Welcome to my first post about New Beginnings. I have started my journey to a better me in September of 2008. My friend Kari has given me an idea of starting a blog about it.
There comes a time in life when you stop and take a look at who you are, where you are and what you have done. I have had many life changing events in the last year and half that have caused me to really think about my life. After taking that long look I did not like what I saw. What happened to all my dreams and hopes, why did I given up on them? And who exactly was this person looking back at me from the mirror? She had a very slight resemblance of me, but she was 35lbs heavier than I ever was. And she had lost the happy glow from her face... It took me a moment to realise that "she" was actually me. But this was me who was NOT happy. Not happy with the way I looked, or the way my clothes fit, or my life at the time. People who know me will tell you I was never overweight, not really. But that is because I am really good at "hiding" the imperfections with certain clothes. I have asked myself so many times "where did ALL these pounds came from?" I don't eat much and I like healthy food. What happened? But than all of a sudden I knew. With every new stress that I was faced with I found comfort in food. I didn't eat much, but all the little snack I had were enough.
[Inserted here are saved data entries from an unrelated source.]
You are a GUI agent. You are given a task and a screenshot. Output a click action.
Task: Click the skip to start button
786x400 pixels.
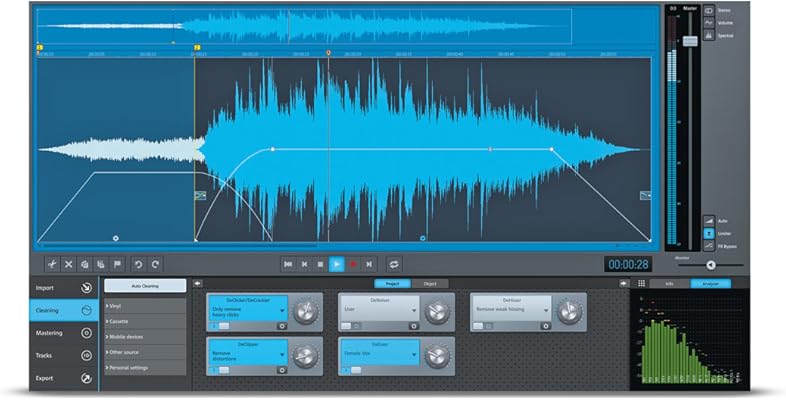[x=288, y=264]
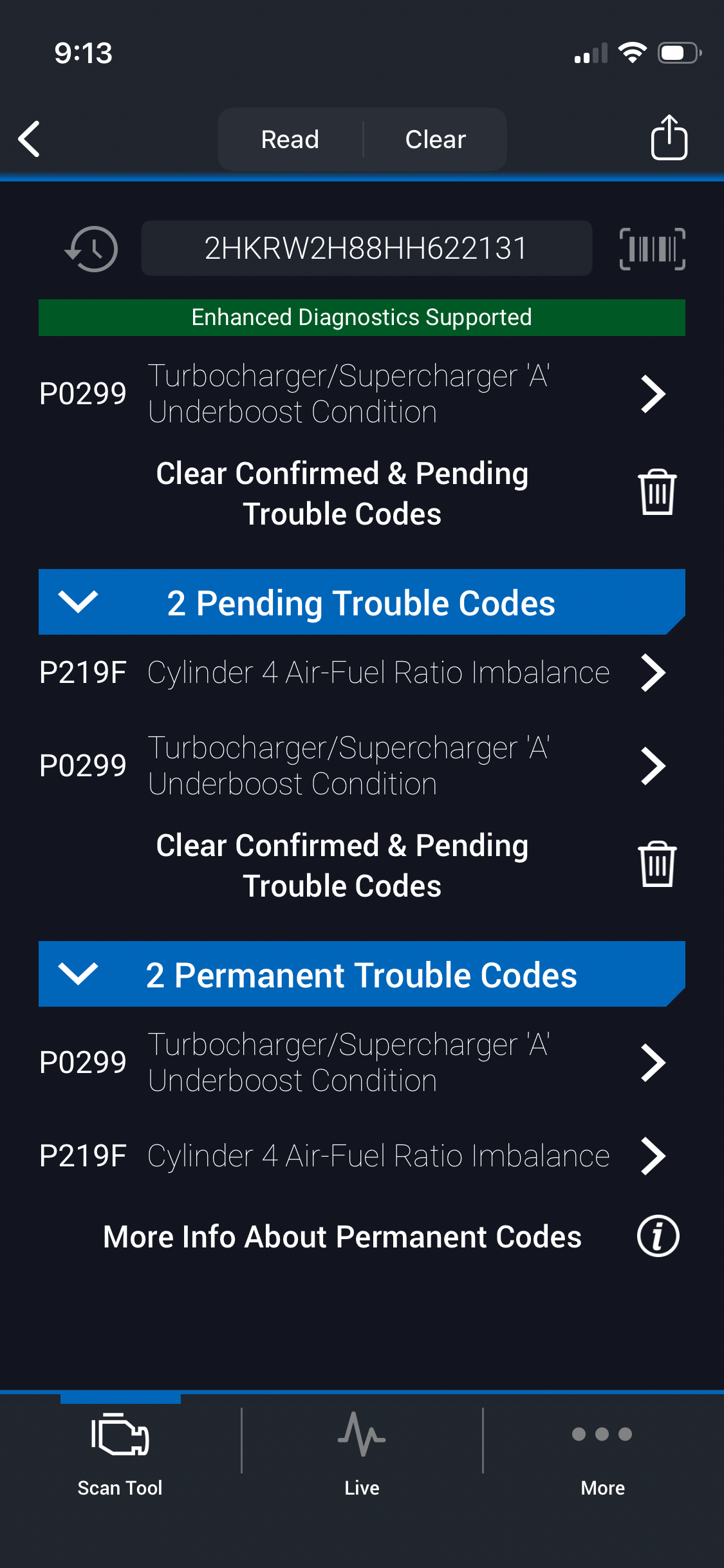The height and width of the screenshot is (1568, 724).
Task: Tap the back arrow icon
Action: click(30, 138)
Than one day I woke up and I knew, I couldn't change other people and I couldn't change the circumstances but I could change ME. I can not tell you where my inspiration to "better" myself came from but I can tell you my biggest motivation. The "old, younger" me. I used to be very skinny (too skinny, if you ask me), athletic and full of life. I wanted it back. But there was this little problem, I hate gym, and who really wants to get back into the exercise routine again? So, I said to myself "I am going to walk every night by the river". I choose that spot because it has this calm feeling when you're there, it's pretty and to tell you the truth it makes me relax and think and just be me. Over last year I have had some bumps in the road when I couldn't walk and I took couple of breaks (almost three months of breaks) but in the end over period of 9 months I have lost 22 lbs. I am very proud of myself and I feel great.
I am hoping that with this blog I can inspire others to start getting fit or just to have a positive outlook on life. I am going to try to post daily inspirational quotes or stories too. I will let you know about many of the new beginnings in the future posts but for now join me in this journey and let's ALL get fit.